As an academic researcher, my agenda was to ask questions. With insights came more questions – a perpetual cycle of seeking funds to conduct research, reporting the results, and then pursuing the next question. In industry, the agenda is to provide customer-valued solutions; research is an end to a means. When it comes to solving hidden hunger, we need to integrate these sectors and their activities.
Partnerships with shared visions can reduce hidden hunger locally and globally. Nutrition and food science should heed the successes of a globalized telecommunications industry. Telecommunication devices function around the world because public and private sectors worked together to establish global standards. Consumers benefit from the availability of multiple for-profit telecommunication manufacturers and service providers selling consumer-valued products. All accomplished without consensus on the health effects of cell phone radiation.
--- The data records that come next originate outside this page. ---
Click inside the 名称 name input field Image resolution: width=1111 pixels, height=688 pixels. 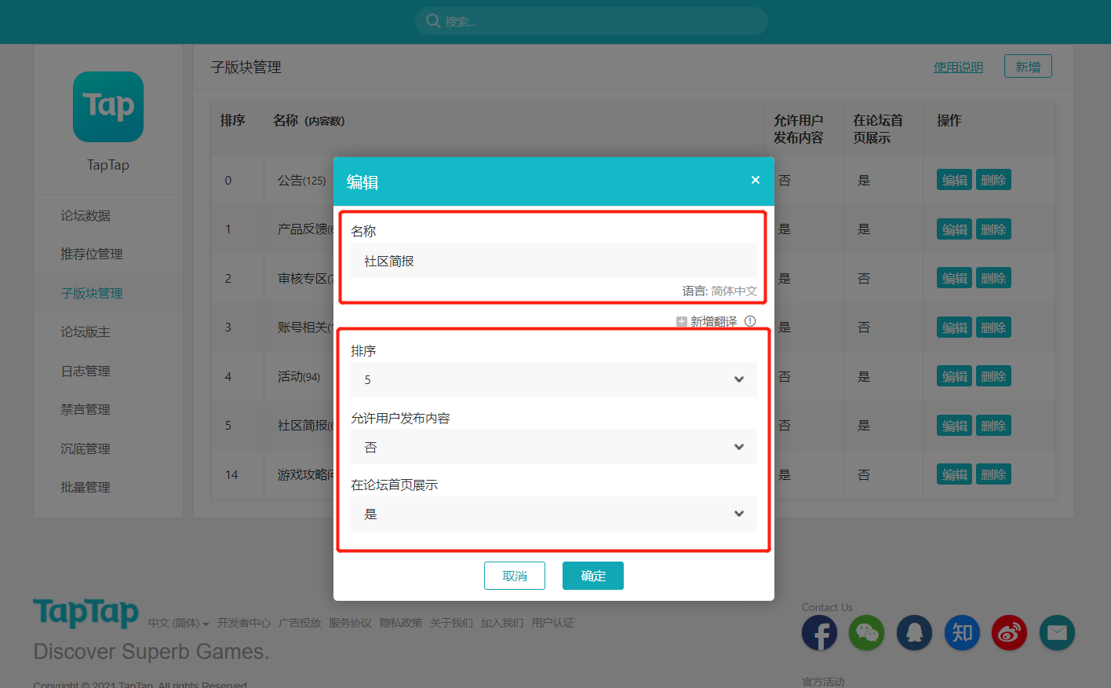553,260

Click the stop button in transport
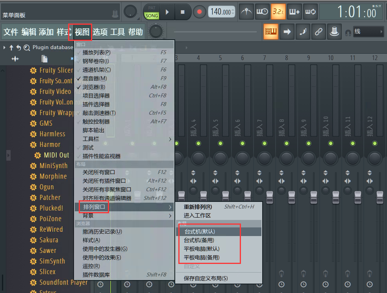pos(182,12)
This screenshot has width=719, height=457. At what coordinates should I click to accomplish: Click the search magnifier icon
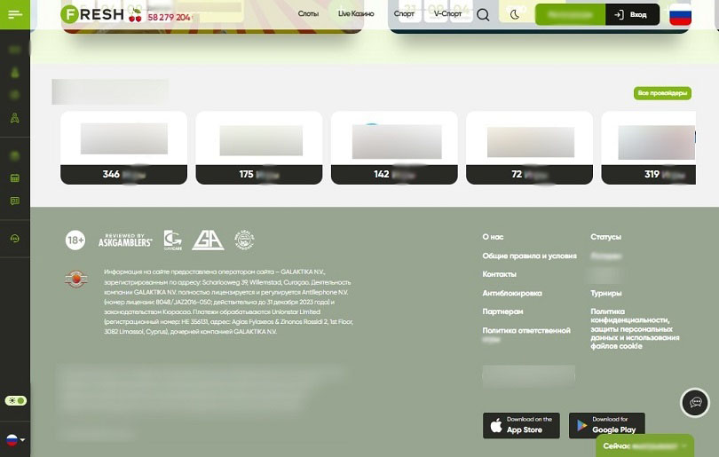pos(483,15)
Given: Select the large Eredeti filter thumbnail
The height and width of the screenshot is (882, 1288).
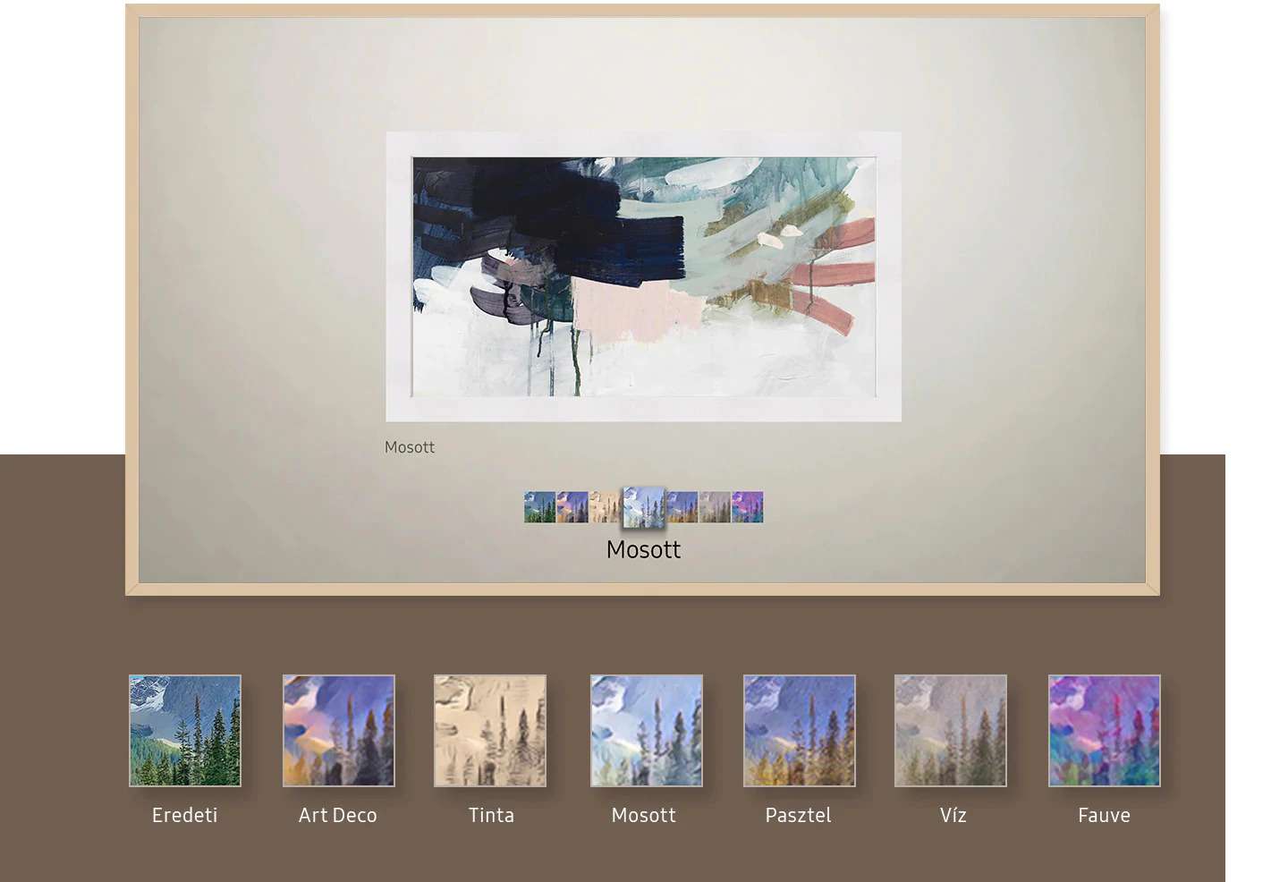Looking at the screenshot, I should (x=185, y=731).
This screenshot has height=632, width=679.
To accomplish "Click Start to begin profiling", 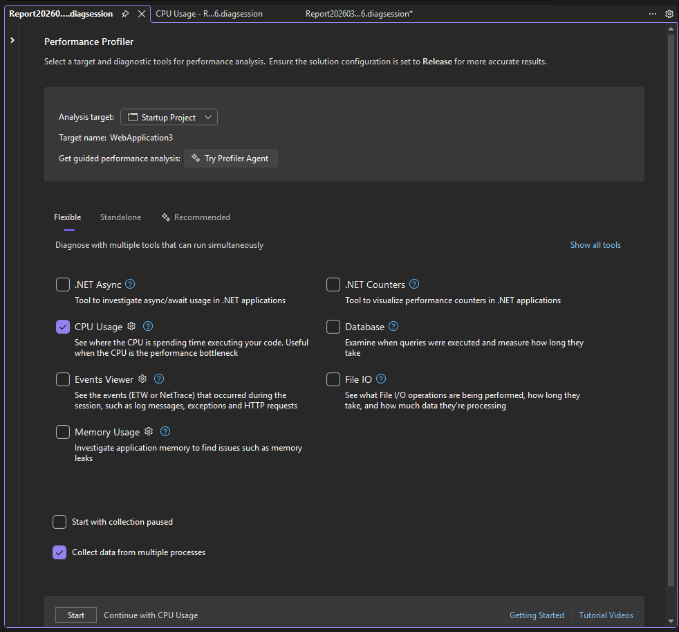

Feeding the world requires the same cooperation. The food and supplement industries have the manufacturing capacity and distribution networks to reach people across all parts of the lifecycle – including pregnancy. They are part of the solution. Babies will not stop growing until experts have all the evidence or their caregivers are educated to make different dietary choices.
We have a responsibility to work together - scientists from academics, government and non-government organizations, and industry - to scale and disseminate nutrition solutions NOW.
Michael is Head of Scientific Affairs at DSM Nutritional Products and Adjunct Professor of Nutrition at the Friedman School of Nutrition Science and Policy at Tufts University. He is responsible for a blog that provides perspective on nutrition research http://TalkingNutrition.dsm.com along with its twitter account @dsmnutrition. He also blogs at http://mimcburney.wordpress.com and tweets as @mimcburney.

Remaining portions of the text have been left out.